Prozess gegen rechtsextreme Terrorgruppe: Rassisten wollten Grünenpolitiker Habeck und Hofreiter töten

Diesen Dienstag beginnt am Oberlandesgericht Stuttgart der Prozess gegen die militante Vereinigung „Werner S.“. Sie hatte bereits reichlich Waffen.

Von Frank Jansen

Sie wollten eine vollbesetzte Moschee anzünden, sie redeten über Attentate auf die Grünen-Politiker Robert Habeck und Anton Hofreiter, sie bewaffneten sich und hofften auf einen  Bürgerkrieg. Die rechtsextreme Terrorgruppe „Werner S.“, so von den Sicherheitsbehörden nach dem Anführer genannt, war offenbar eine der gefährlichsten und größten militanten Vereinigungen von Rassisten seit der Wiedervereinigung. Nun müssen sich die mutmaßlichen Mitglieder im Alter von Anfang 30 bis Anfang 60 in einem Prozess verantworten. Diesen Dienstag beginnt am Oberlandesgericht Stuttgart die Hauptverhandlung gegen Werner S., Spitzname „Teutonico“, und elf weitere Männer. Zumindest ein Teil der Gruppe nannte sich selbst „Der harte Kern“. Ein weiterer Beschuldigter verstarb in der Untersuchungshaft.

# Aufgabenstellung 1:
Übersetze den Satz „Ein weiterer Beschuldigter verstarb in der Untersuchungshaft.“ aus dem bereitgestellten Text ins Englische.
# Aufgabenstellung 2:
Prüfe anhand des bereitgestellten Textes, ob die folgenden Aussagen zutreffen. Antworte jeweils mit Ja oder Nein und zitiere die ausschlaggebende Textstelle wörtlich.
(a) Die Hauptverhandlung findet am Oberlandesgericht Stuttgart statt.
(b) Neben Werner S. stehen zwölf weitere Männer vor Gericht.
(c) Die mutmaßlichen Mitglieder sind zwischen Anfang 20 und Anfang 50 Jahre alt.
# Aufgabenstellung 3:
Nenne alle Personen, die im bereitgestellten Text namentlich genannt werden.

Zeilen aus einem Datensatz
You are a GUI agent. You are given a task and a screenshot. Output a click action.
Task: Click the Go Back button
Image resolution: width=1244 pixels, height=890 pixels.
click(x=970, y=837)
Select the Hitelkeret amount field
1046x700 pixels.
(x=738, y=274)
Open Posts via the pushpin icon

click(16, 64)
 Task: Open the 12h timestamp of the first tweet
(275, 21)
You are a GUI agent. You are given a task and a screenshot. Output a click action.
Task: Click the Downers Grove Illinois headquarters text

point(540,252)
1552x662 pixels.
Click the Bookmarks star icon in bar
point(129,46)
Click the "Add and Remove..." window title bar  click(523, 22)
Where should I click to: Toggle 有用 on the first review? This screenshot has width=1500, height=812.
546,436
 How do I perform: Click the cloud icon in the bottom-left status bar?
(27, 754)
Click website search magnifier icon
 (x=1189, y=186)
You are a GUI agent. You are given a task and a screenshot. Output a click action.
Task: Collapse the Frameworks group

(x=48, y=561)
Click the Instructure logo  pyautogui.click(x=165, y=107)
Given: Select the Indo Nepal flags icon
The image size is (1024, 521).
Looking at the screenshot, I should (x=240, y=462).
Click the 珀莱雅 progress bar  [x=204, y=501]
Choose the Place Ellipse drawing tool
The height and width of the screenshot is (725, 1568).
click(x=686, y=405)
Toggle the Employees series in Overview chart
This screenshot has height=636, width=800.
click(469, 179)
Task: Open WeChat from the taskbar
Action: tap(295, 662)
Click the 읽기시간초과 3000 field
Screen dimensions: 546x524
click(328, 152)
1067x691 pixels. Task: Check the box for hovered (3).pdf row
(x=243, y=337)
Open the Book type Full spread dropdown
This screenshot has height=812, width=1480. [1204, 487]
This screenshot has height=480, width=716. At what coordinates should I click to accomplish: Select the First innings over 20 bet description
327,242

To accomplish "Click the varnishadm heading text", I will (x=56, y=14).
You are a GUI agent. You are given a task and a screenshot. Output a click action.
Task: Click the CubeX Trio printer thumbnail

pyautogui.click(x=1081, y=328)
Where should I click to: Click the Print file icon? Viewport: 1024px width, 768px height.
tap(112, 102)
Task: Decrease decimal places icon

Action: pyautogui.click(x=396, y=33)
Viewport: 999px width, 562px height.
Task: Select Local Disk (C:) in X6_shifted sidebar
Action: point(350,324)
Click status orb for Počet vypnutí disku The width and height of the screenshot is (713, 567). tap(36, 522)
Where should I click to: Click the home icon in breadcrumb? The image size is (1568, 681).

# Ergebnis 1:
Another defendant died in pretrial detention.

# Ergebnis 2:
(a) Ja: „Diesen Dienstag beginnt am Oberlandesgericht Stuttgart die Hauptverhandlung gegen Werner S.“
(b) Nein: „und elf weitere Männer“
(c) Nein: „im Alter von Anfang 30 bis Anfang 60“

# Ergebnis 3:
- Frank Jansen
- Robert Habeck
- Anton Hofreiter
- Werner S.